Searching for Evil
by Graham Veale
Google lives by a simple mantra: ”Don’t be evil.” This is both a simple, informal company motto and the guiding premise of a code of conduct for all company employees and board members. Unpacking its meaning a little, the preface to the code of conduct explains
“… it’s about providing our users unbiased access to information, focusing on their needs and giving them the best products and services that we can. But it’s also about doing the right thing more generally – following the law, acting honorably and treating each other with respect.”
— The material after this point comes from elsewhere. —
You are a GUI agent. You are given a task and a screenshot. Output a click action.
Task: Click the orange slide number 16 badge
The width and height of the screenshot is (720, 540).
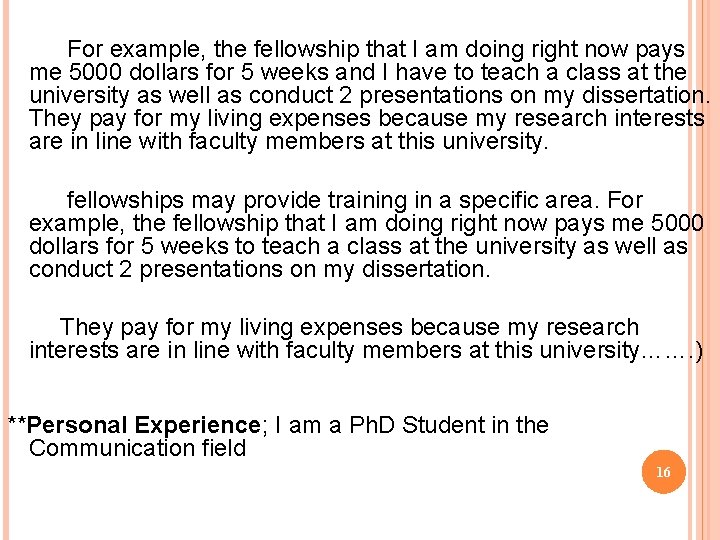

By that definition “evil” means unlawful, dishonourable and disrespectful conduct; in concrete terms, Google’s actions would be evil if it overlooked its customer’s needs, did not provide the best products and provided biased access to information. I’m rather glad that Google is a law abiding and efficient organisation; but it is disturbing that we live in an age when an international corporation expect public applause for such a chillingly amoral definition of evil.
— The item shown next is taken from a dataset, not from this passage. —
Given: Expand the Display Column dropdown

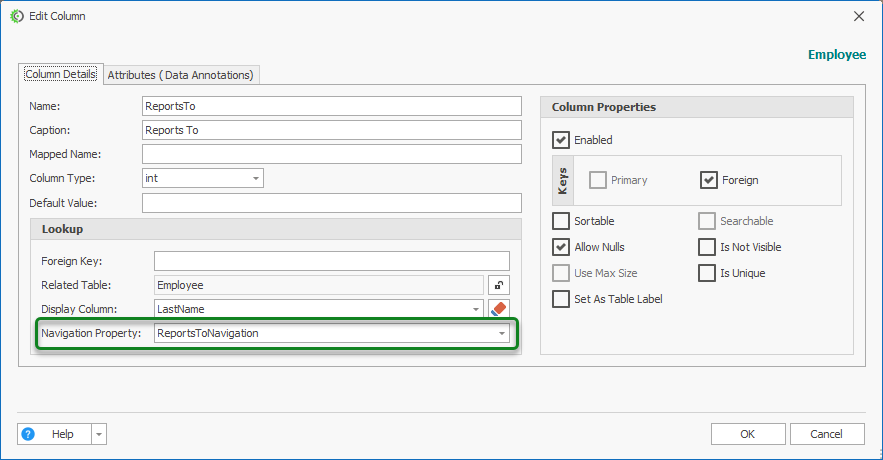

Google has defined “evil” down to the socially unacceptable – the dishonourable, the unlawful – and the pragmatically wasteful – providing a poor product, a poor relationship with consumers. The good, then, is what one can get away with. Or, to be a little more generous, what respectable society will tolerate. The dangers are obvious. Respectable society is a fickle creature: what it deems virtuous today might be anathema tomorrow.
Google’s commitment to “freedom of information” seems relatively uncontroversial. Indeed, democracy thrives and survives because every idea can be subjected to criticism; no custom or creed is above critique. Yet, the freedom to express and criticise ideas is too readily equated with the right to nurture and sate every desire. No image is censurable if it is viewed in the privacy of one’s home; no picture is perverted provided no-one was hurt in its production. This assumes, of course, that we do not believe that dehumanisation, objectification and corruption have the potential to hurt a person.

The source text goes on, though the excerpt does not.